# Start of Information supplied

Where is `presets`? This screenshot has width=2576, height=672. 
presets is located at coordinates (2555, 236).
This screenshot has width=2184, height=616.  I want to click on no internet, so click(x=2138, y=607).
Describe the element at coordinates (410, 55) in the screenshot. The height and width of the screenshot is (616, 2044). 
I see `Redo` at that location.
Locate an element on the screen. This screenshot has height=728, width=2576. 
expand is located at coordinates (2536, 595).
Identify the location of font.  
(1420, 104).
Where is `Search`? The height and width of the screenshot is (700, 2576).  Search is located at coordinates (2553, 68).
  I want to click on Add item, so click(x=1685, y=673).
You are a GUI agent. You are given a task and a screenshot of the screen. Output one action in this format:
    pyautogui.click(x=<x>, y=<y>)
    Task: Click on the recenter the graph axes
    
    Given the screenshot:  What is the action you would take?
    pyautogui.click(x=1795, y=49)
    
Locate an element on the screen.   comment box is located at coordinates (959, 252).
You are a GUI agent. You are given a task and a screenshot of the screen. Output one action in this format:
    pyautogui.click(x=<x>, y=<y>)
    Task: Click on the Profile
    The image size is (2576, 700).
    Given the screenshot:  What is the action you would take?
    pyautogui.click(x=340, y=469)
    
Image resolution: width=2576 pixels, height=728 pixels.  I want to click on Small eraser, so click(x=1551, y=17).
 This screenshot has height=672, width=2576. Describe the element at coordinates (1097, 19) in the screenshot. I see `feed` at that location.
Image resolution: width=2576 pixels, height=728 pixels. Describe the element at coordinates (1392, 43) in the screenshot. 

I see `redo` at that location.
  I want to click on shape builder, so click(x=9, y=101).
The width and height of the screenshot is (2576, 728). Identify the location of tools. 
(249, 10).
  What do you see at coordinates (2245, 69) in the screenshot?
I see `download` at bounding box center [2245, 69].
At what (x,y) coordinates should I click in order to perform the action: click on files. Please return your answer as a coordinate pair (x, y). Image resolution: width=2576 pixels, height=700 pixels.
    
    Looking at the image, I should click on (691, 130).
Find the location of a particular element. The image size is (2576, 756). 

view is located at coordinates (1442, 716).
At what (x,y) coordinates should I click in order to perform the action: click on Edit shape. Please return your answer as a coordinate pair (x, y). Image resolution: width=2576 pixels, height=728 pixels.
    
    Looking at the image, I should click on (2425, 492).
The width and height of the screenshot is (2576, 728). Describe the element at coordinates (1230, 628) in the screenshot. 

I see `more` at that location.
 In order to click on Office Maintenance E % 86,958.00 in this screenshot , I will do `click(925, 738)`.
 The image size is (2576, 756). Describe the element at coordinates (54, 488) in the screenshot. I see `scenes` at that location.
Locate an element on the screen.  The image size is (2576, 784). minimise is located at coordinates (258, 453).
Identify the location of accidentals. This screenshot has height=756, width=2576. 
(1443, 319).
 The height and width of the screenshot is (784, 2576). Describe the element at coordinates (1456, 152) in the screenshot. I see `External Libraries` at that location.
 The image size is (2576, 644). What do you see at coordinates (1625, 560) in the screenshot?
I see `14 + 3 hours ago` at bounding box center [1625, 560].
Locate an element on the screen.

# End of Information supplied

Turn the stretch of records from the line containing "I want to click on shape" through the line containing "view is located at coordinates (1442, 716)." into a numbered list, one line per item, leaving out any blank lines.

■ **Answer for the task**
1.   I want to click on shape builder, so click(x=9, y=101).
2. The width and height of the screenshot is (2576, 728). Identify the location of tools. 
3. (249, 10).
4.   What do you see at coordinates (2245, 69) in the screenshot?
5. I see `download` at bounding box center [2245, 69].
6. At what (x,y) coordinates should I click in order to perform the action: click on files. Please return your answer as a coordinate pair (x, y). Image resolution: width=2576 pixels, height=700 pixels.
7.     Looking at the image, I should click on (691, 130).
8. Find the location of a particular element. The image size is (2576, 756). 
9. view is located at coordinates (1442, 716).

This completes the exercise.